[[ DATASET EXCERPTS, beginning ]]
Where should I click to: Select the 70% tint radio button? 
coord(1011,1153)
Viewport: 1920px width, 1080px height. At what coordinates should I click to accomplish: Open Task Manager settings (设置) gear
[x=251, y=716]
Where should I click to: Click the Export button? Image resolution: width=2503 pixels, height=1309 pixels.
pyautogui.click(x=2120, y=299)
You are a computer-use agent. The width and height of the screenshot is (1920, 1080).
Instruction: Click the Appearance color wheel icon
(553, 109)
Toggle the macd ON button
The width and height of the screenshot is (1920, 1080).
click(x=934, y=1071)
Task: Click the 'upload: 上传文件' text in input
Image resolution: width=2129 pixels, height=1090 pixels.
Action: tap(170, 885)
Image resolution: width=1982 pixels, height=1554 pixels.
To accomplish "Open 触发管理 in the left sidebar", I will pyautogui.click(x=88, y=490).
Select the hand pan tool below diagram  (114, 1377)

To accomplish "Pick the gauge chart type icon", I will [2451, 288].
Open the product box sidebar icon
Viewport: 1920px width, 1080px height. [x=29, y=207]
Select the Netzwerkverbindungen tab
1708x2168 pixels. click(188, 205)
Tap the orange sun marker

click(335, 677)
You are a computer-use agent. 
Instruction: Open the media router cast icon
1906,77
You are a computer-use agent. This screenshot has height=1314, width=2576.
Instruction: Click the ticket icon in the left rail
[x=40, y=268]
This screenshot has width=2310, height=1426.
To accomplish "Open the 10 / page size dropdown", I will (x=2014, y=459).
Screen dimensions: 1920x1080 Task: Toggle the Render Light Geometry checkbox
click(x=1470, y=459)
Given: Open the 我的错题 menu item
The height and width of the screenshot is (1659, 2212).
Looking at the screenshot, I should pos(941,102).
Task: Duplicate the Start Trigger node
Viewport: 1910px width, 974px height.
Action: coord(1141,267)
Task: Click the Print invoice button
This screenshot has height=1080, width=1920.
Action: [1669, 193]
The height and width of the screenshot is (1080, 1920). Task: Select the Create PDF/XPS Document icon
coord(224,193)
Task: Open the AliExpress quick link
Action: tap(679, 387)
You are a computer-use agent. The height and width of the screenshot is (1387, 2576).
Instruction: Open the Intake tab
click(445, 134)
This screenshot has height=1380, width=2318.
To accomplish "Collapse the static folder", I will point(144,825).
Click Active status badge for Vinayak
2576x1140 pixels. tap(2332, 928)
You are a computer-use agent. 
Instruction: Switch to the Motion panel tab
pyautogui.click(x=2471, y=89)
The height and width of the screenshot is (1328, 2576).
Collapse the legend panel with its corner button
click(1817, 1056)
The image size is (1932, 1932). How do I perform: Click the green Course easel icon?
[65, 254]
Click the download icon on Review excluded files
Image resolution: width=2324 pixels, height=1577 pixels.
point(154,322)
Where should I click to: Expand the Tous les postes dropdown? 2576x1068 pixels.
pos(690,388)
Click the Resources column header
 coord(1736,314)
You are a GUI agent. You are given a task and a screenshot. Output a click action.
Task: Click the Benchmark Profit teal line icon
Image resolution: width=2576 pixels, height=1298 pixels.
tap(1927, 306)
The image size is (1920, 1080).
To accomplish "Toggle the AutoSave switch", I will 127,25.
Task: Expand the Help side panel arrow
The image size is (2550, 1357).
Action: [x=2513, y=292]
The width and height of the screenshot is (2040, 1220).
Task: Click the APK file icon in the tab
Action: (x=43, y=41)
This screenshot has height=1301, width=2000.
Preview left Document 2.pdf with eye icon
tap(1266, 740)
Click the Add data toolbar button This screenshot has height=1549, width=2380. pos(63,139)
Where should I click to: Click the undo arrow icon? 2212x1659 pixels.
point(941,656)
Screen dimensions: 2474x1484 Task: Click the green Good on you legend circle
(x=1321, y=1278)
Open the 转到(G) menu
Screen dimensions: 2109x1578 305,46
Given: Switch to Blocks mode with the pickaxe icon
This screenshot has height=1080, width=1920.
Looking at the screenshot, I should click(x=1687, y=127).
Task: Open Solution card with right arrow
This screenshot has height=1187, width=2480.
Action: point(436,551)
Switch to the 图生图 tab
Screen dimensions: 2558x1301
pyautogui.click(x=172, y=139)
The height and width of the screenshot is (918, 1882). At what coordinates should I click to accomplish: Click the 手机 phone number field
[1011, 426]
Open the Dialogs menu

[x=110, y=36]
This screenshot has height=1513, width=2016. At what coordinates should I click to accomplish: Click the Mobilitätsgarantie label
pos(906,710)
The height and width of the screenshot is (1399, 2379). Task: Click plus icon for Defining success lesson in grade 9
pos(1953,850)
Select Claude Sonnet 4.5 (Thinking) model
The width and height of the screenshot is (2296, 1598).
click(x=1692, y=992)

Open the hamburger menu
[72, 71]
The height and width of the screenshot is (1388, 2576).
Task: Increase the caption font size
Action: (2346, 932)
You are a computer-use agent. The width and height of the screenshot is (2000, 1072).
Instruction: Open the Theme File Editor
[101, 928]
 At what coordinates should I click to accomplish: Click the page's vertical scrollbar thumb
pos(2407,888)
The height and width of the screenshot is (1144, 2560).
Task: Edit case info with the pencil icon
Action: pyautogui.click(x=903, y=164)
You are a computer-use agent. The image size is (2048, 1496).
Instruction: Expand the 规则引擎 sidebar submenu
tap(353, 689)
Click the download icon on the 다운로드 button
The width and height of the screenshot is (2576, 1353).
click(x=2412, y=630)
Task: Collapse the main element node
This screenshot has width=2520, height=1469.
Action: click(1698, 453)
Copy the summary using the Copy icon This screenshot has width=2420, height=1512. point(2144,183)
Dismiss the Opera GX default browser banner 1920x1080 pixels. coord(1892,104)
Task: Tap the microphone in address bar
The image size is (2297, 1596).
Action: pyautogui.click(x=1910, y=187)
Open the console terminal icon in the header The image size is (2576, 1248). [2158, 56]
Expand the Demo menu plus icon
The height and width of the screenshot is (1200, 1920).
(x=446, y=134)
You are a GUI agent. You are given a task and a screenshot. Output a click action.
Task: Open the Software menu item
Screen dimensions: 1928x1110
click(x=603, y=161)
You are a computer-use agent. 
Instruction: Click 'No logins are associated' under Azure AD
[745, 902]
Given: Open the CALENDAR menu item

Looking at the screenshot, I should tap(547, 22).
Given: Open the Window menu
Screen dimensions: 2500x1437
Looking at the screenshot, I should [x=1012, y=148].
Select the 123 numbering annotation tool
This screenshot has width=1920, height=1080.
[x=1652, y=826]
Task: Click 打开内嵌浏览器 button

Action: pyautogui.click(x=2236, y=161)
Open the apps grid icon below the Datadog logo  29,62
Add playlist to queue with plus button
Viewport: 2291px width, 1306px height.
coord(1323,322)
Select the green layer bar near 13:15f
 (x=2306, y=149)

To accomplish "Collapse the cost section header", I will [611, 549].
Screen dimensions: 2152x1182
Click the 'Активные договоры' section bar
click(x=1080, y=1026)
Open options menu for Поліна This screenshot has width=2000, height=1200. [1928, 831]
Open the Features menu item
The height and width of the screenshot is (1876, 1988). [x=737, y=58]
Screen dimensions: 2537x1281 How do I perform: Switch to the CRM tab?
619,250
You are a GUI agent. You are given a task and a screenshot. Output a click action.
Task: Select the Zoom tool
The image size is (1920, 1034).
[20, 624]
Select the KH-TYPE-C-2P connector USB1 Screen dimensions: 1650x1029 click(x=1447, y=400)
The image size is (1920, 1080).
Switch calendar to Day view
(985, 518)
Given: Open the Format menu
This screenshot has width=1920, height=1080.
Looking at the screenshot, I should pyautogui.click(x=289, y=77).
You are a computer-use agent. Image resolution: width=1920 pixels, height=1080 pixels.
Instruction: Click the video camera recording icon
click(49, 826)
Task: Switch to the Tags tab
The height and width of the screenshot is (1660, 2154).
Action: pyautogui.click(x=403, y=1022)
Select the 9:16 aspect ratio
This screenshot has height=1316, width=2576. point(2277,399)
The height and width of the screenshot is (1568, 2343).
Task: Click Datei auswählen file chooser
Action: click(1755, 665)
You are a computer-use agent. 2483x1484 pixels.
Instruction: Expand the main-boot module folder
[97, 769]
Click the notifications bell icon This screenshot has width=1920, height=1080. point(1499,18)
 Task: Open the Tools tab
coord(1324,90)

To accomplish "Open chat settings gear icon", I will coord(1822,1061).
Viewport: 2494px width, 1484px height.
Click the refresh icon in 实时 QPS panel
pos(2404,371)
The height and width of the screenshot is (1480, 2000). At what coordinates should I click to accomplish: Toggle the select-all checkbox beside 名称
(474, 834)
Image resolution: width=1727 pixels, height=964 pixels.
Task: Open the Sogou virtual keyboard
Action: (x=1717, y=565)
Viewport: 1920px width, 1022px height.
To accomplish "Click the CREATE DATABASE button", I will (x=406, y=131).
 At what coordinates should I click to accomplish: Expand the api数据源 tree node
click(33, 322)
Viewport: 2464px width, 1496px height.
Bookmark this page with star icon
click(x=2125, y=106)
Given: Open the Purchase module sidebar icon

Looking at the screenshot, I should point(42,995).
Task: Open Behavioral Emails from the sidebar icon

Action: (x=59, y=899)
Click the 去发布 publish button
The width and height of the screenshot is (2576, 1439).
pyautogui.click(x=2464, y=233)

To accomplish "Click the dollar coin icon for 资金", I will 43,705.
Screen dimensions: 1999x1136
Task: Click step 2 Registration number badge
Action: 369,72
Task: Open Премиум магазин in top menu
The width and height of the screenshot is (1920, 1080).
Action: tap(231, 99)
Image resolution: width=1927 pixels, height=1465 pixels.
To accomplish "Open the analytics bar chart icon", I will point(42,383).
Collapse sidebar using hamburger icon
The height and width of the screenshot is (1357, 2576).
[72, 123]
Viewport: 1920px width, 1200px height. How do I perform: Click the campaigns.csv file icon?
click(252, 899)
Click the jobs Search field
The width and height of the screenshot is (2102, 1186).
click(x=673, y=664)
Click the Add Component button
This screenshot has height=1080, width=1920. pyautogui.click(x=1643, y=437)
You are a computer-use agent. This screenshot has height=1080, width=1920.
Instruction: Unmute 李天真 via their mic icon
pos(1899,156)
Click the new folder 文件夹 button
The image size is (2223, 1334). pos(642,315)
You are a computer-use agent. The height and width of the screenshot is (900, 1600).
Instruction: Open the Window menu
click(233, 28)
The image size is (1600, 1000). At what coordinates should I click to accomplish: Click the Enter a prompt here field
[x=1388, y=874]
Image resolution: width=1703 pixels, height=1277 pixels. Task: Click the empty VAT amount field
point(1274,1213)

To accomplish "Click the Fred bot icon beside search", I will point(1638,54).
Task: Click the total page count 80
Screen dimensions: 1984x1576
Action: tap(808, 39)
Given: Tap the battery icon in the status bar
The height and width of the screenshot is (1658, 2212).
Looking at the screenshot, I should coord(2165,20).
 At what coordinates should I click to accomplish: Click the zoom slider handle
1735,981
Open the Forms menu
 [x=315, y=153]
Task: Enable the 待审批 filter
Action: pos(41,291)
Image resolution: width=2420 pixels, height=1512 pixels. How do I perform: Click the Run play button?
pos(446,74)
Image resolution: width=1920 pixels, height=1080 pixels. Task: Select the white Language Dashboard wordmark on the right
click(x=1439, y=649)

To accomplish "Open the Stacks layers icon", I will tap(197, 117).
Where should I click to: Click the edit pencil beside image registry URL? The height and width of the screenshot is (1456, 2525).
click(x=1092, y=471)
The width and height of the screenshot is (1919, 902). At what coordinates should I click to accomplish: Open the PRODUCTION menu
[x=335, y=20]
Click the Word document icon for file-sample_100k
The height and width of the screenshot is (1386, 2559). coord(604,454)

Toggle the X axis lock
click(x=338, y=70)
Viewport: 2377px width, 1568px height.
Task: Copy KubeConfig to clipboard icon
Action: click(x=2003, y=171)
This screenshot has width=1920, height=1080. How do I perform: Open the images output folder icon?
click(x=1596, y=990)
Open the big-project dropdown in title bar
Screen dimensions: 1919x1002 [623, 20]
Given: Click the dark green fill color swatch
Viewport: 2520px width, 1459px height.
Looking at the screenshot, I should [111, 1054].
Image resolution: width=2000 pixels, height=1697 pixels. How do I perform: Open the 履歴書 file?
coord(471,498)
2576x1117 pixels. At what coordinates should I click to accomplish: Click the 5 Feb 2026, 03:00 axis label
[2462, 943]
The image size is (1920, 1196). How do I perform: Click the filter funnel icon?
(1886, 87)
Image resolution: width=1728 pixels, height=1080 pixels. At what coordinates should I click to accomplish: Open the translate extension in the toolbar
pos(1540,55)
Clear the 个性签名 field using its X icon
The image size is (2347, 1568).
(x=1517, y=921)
[[ DATASET EXCERPTS, end ]]
*ACTIVITY*
Please go over the data above and copy each line with "below" in it.

*SOLUTION TO THIS PROBLEM*
Select the hand pan tool below diagram  (114, 1377)
Open the apps grid icon below the Datadog logo  29,62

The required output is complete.